■ BLOQUE DE TEXTO:
______
Aquella campaña rociera llegó a su fin, y la experiencia humana fue tan intensa y profunda que al año siguiente volví a alistarme, esta vez en Aroche. Los Llanos de la Belleza, lugar que hace honor a su nombre, a pesar de los recientes mares de plástico. Intensificando el lugar, entre los invernaderos, destacaba un gran círculo perfecto sin cultivar. Era el Dolmen de la Belleza.
Aparte del paisaje idílico, esta vez iba con una multinacional. En mi inocencia de salvaje marismeño creí que, al ser una multinacional, como mínimo, esta vez cumpliría la ley. Nada más lejos de la realidad.
Una vez más, con una mezcla de ambigüedad y firmeza, obligaban a las horas extras. Y aquello empezó a encabronarme. Entonces me leí el contrato. Efectivamente, además de que las horas extras son por ley voluntarias, según el convenio de los trabajadores del campo de Huelva al que el contrato se remitía tenían que pagarnos por hora extra 75 % más, y por trabajar los domingos 50 % más. Ninguna de las dos cosas ocurría. Con el convencimiento de esta lectura, empecé a predicar la palabra mientras recolectábamos en los líneos.
Por allí andaba el compañero Senen. Un orador nato. En nuestro primer cruce de palabras, cuando me preguntó cómo andaba, le respondí “ora et labora”. Él reaccionó de inmediato: “esa es la regla de la orden benedictina”. Desde entonces y con surrealismo, aquellos líneos se transmutaron en un ágora en la que retumbaban a gritos entre matas diatribas sobre Schopenhauer o Nietzsche, recitales de poesía y anécdotas estrafalarias y escandalosas que abrieron la veda de la excentricidad común.
______
■ INFORMACIÓN MOSTRADA:
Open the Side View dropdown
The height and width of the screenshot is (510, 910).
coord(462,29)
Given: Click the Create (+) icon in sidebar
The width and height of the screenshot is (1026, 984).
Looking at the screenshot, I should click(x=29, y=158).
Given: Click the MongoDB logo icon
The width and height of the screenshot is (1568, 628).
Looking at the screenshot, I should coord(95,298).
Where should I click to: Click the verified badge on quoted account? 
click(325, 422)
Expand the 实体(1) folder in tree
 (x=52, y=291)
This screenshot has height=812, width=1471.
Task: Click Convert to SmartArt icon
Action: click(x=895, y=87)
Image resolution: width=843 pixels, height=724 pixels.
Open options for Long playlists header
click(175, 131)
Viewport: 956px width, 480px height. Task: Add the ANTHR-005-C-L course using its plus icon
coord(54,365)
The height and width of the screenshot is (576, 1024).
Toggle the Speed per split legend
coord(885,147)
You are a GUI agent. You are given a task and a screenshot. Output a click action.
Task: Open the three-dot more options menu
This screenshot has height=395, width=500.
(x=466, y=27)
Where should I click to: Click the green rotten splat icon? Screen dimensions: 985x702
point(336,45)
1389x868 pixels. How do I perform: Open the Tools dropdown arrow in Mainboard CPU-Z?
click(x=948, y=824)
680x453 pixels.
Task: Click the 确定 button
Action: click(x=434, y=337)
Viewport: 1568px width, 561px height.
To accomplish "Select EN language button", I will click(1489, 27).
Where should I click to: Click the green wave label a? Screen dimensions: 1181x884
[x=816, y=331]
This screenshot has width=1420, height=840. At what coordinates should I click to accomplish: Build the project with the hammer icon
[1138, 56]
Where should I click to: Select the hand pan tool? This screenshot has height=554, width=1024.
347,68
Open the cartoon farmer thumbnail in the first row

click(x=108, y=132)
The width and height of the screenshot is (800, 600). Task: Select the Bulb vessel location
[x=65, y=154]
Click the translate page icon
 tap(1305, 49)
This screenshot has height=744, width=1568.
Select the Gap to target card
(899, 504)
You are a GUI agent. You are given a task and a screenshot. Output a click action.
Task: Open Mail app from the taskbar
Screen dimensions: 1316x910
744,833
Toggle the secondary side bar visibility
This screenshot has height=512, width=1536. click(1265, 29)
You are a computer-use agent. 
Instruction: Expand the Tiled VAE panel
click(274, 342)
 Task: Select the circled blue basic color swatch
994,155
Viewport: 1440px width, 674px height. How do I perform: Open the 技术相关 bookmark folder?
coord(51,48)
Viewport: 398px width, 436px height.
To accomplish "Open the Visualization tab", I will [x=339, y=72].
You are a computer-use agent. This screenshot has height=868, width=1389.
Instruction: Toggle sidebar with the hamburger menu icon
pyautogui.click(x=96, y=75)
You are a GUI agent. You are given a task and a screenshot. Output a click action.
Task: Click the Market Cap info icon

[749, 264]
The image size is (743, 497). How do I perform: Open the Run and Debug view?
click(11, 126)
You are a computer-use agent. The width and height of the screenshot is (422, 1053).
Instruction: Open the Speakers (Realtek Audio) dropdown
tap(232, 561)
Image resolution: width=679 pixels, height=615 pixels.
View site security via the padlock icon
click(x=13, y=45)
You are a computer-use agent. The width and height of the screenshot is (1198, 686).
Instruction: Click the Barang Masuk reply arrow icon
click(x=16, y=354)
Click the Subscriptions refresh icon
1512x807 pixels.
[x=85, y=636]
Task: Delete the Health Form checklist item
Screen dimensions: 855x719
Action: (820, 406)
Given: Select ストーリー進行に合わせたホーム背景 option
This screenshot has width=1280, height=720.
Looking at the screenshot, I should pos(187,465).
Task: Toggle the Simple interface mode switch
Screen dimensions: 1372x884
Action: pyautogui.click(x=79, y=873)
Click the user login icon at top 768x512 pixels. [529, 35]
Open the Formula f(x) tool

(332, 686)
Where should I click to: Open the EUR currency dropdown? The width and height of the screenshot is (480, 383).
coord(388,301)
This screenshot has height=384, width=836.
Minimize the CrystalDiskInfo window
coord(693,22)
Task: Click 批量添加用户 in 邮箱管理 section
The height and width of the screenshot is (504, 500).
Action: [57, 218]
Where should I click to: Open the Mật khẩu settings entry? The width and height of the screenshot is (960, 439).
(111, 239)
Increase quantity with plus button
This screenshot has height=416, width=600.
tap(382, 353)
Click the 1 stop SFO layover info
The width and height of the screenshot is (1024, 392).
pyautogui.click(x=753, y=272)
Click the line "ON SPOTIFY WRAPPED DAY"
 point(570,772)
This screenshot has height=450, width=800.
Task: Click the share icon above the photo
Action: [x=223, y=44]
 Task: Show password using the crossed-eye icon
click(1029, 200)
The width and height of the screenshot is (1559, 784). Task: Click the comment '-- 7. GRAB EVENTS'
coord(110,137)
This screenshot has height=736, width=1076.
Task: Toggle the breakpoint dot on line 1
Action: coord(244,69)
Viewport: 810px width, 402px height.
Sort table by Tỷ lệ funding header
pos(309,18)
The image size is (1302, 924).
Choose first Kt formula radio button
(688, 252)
______
■ OBJETIVO:
Por favor, reproduce íntegro el bloque de texto sobre la campaña en Aroche, sin cambiar ni una palabra.

■ RESULTADO:
Aquella campaña rociera llegó a su fin, y la experiencia humana fue tan intensa y profunda que al año siguiente volví a alistarme, esta vez en Aroche. Los Llanos de la Belleza, lugar que hace honor a su nombre, a pesar de los recientes mares de plástico. Intensificando el lugar, entre los invernaderos, destacaba un gran círculo perfecto sin cultivar. Era el Dolmen de la Belleza.
Aparte del paisaje idílico, esta vez iba con una multinacional. En mi inocencia de salvaje marismeño creí que, al ser una multinacional, como mínimo, esta vez cumpliría la ley. Nada más lejos de la realidad.
Una vez más, con una mezcla de ambigüedad y firmeza, obligaban a las horas extras. Y aquello empezó a encabronarme. Entonces me leí el contrato. Efectivamente, además de que las horas extras son por ley voluntarias, según el convenio de los trabajadores del campo de Huelva al que el contrato se remitía tenían que pagarnos por hora extra 75 % más, y por trabajar los domingos 50 % más. Ninguna de las dos cosas ocurría. Con el convencimiento de esta lectura, empecé a predicar la palabra mientras recolectábamos en los líneos.
Por allí andaba el compañero Senen. Un orador nato. En nuestro primer cruce de palabras, cuando me preguntó cómo andaba, le respondí “ora et labora”. Él reaccionó de inmediato: “esa es la regla de la orden benedictina”. Desde entonces y con surrealismo, aquellos líneos se transmutaron en un ágora en la que retumbaban a gritos entre matas diatribas sobre Schopenhauer o Nietzsche, recitales de poesía y anécdotas estrafalarias y escandalosas que abrieron la veda de la excentricidad común.